タロ君は顔を落とし、影のいた場所からなにかをくわえて持ち上げた。
(はい、マスター。モンスターコアなのだ)
念話で呼びかけてきたのは、口が塞がっているからだろう。
影のモンスターコアは、わたしの心臓と融合したダンジョンコアと同じ八面体で、ダンジョンコアよりもひと回り小さかった。
それでもエントランスに転がっている小指の先ほどのモンスターコアと比べると、かなり大きい。

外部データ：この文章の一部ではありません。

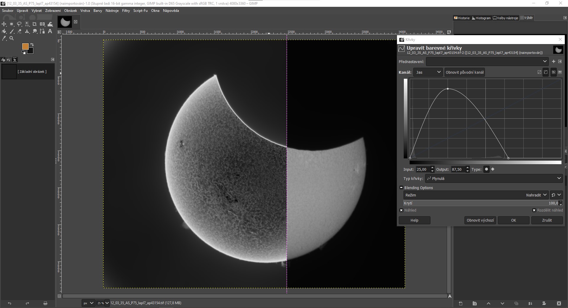Select the Free Select lasso tool
Viewport: 568px width, 308px height.
pyautogui.click(x=20, y=24)
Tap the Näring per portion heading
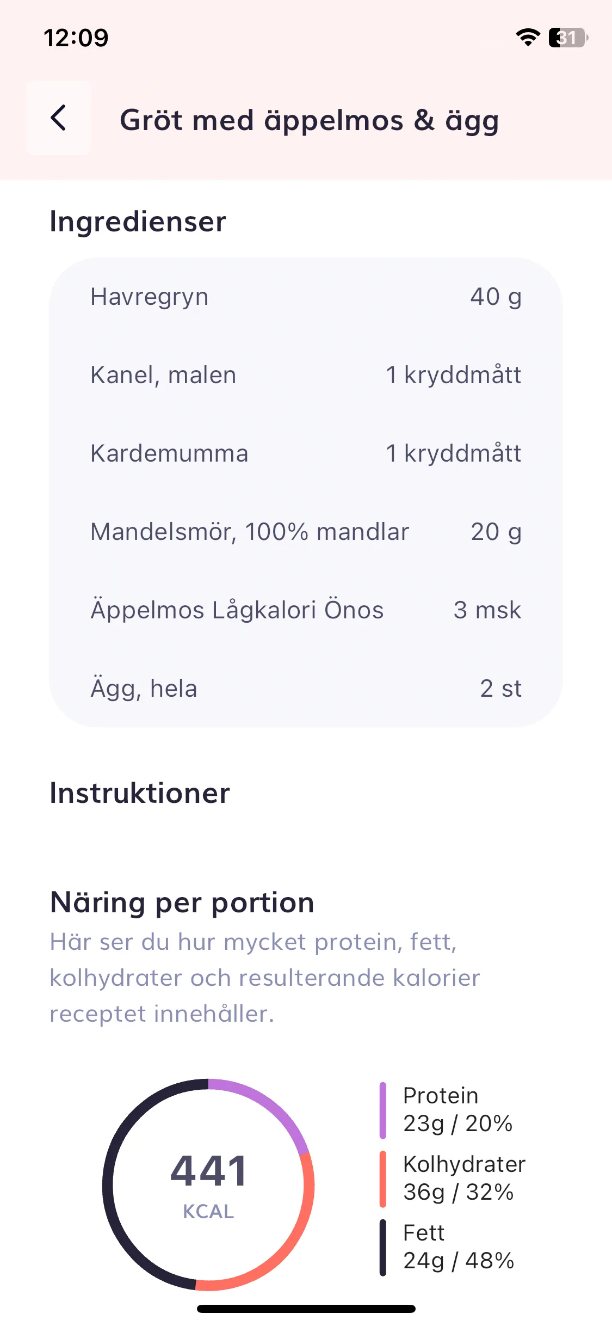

「あ、ありがとう?……自分の影なんか倒して大丈夫?」
「ただの影なのだ。普通の犬猫が自分の抜け毛で作ったぬいぐるみで遊ぶようなものだぞ」
「そっかー」
タロ君はマッドゴーレムが倒されるのを見ても、気にせずアクビをしてたもんね。
影は吠えたけど意識はなさそうだったし……うん、まあ、いいか。
わたしは出したままだったステータスボードに手を伸ばし、アイテムコア作成という単語をタップした。影のモンスターコアが浮かび上がり、小型のステータスボードのようなものが出現する。
【影のモンスターコア】
【攻撃:*】
【防御:*】
【魔法攻撃:*】
【魔法防御:*】
【集中:*】
【敏捷:*】
【魅力:*】
【精神:*】
【光属性:*】
【闇属性:D】
【炎属性:*】
【大地属性:D】
【風属性:*】
【水属性:*】
【好きな項目にダンジョンマスターのMPを注入することでアイテムコアを作成できます】
応援ありがとうございます!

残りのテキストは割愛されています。